Lo stato e gli statali

Sabino Cassese

Quanti sono, come sono cambiati e come sono distribuiti gli addetti agli organismi pubblici in Italia. Una rilevazione non facile: tante le carenze nei dati raccolti dall’Istat e dalla Ragioneria generale

Ci si chiede spesso che cosa sia lo Stato. I giuristi rispondono che è la somma di un territorio, di una popolazione e di una entità sovrana, la persona dello Stato. Gli scienziati sociali che esaminano più direttamente la realtà, dicono che lo Stato è il corpo dei suoi addetti, quelli che vengono chiamati i dipendenti pubblici. Allora è importante, per sapere quale peso abbia lo Stato in Italia, chiedersi quanti siano gli addetti agli organismi pubblici, come sono cambiati e come sono distribuiti.

- Descrizione del compito -
Secondo il brano sullo Stato e i dipendenti pubblici, che cosa dicono gli scienziati sociali che sia lo Stato? Per rispondere serve soltanto il brano.

- Dati forniti -
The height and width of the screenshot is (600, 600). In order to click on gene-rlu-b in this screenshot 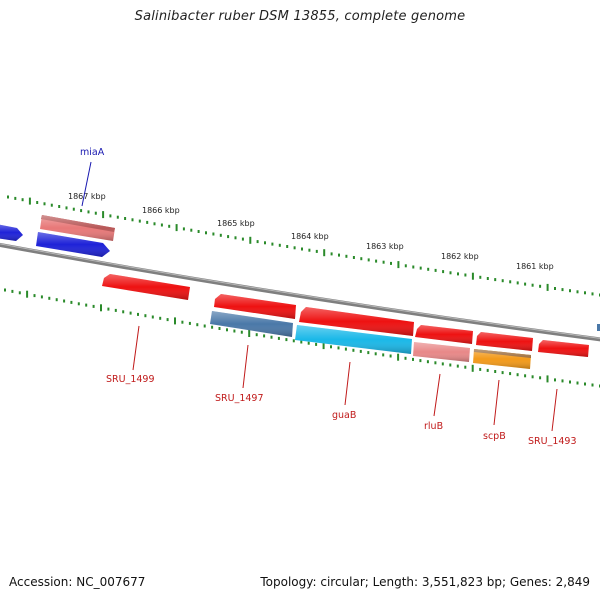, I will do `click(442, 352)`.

---

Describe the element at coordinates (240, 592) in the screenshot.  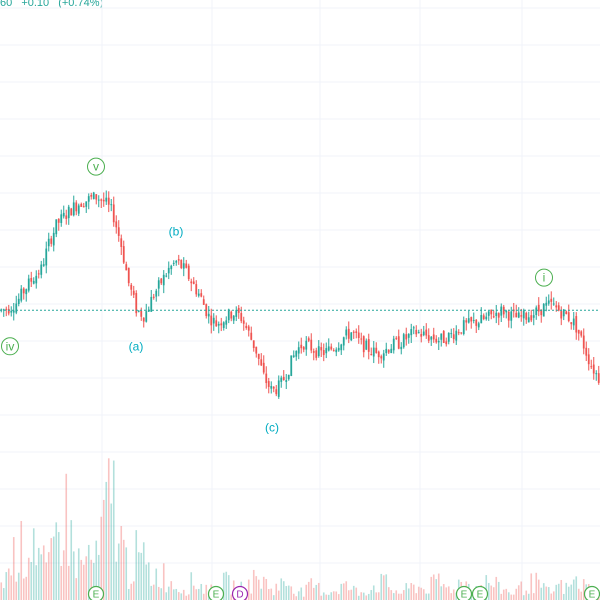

- Risposta -
Il corpo dei suoi addetti, cioè i dipendenti pubblici.